By now it's 90 degrees out and I'm hot, tired, and frustrated. I figure I'll run back to the house and unload the truck then go grab a late lunch. But on the way there the electrician calls and says he's on his way to the house to give me an estimate on moving the electrical box. Fine, let's get this out of the way.
He spends 30 minutes looking over what I need, then says he's going back to the office to work out some numbers. I just finish unloading the flooring from the truck when I get a call from the electrician's boss saying he wasn't comfortable making the estimate so the boss is coming out the next morning. Great, that means not only do I have to come back the next day--which I wasn't planning to do--but I have to be there early.
Okay, by now it's after 3:00 and rather than go grab a sandwich I decide to start tearing out the wall between the kitchen and livingroom. I turn off the circuits and disconnect the power outlets in the wall and yank the first piece of paneling off and then the real fun begins. Roachageddon.
Apparently every roach in Florida was nesting in that wall and they were pissed about being disturbed. Those of you who know what a palmetto bug is can testify that those suckers are big enough to ride. And they fly. And there were dozens of them. It was like a freaking horror movie. I'm scrambling around looking for something to kill them with and grab the first thing I see-the shop vac. I fire it up and play Ghostbusters for the next ten minutes, vacuuming up everything that crawls or flies, along with the three inches of roach poop and eggs in the wall, then run the vac outside and dump it.
By now I've got a serious case of the heebie jeebies. I don't have any bug spray, but there is a bottle of 409 I bought for cleaning, so I spray down the wall then duct tape the thing closed, lock up the house, and leave. That finished me for the day. I needed a 20-minute shower to wash away the creep factor. I did stop on the way home and pick up some bug spray and four tubes of caulk.

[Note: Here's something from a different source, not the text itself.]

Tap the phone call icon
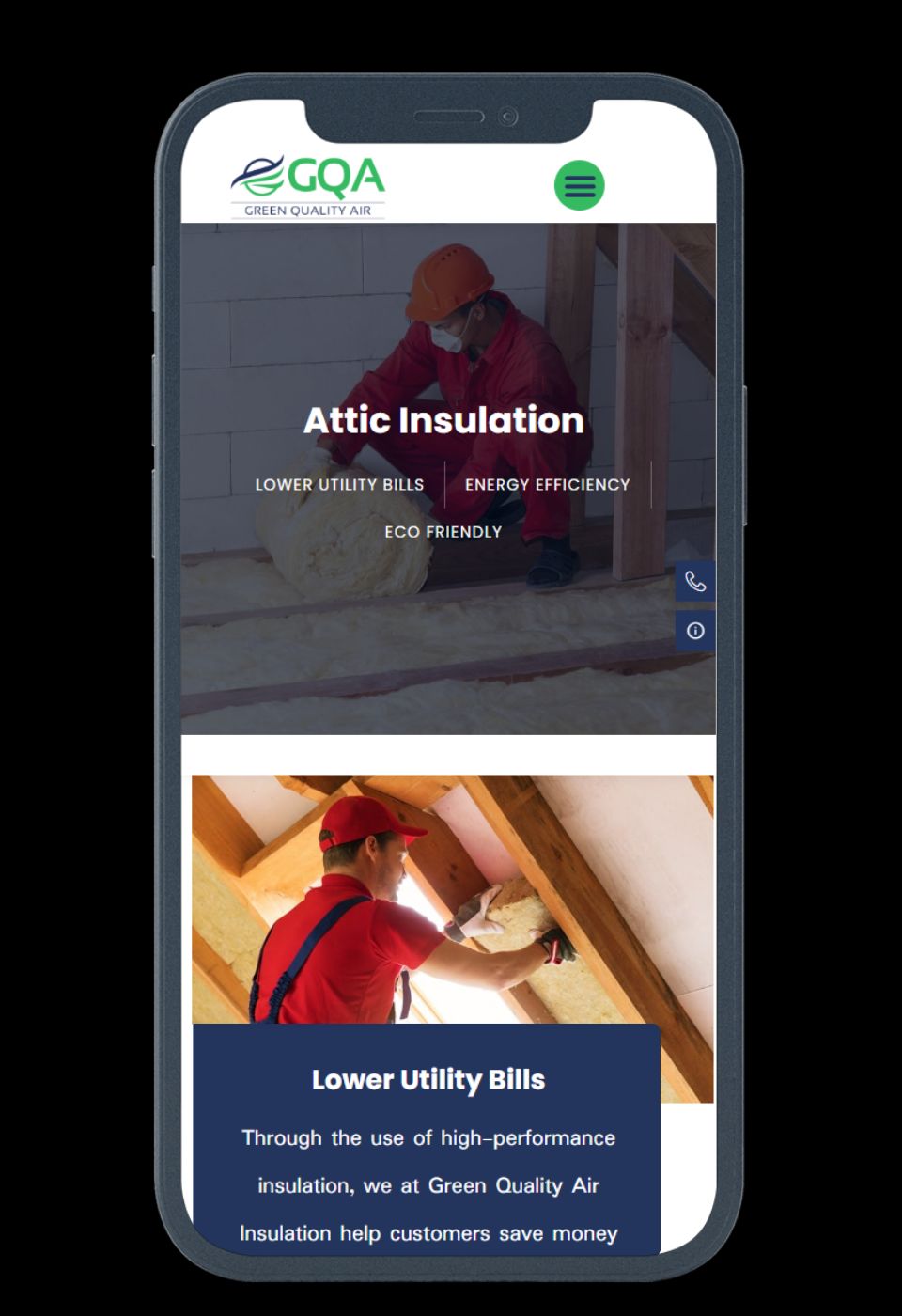The image size is (902, 1316). click(695, 582)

I got the wall down the wall down the next day with only a couple of bug mishaps and squirted three tubes of caulk in the cracks. I also finished tearing out the wall between the bedrooms so the electrician could get in there and move the outlets. So here's where I stand now:
|Kitchen with the wall down. The room feels so big now|
|Looking down the hall. I nailed that board down to make sure no more creepy crawlies invade before I can close it up and build the island in that spot.|
|Looking back toward the livingroom from the bedroom|
|Master bedroom closet removed|
|See that wire? Yeah, it has to be moved and I'm not crawling under the house to do it|
|The new master bedroom closet. Notice the black hole is gone.|
|The built-in dresser is gone|
|My lumber stash|
I took a couple of days off, but tomorrow the fun resumes.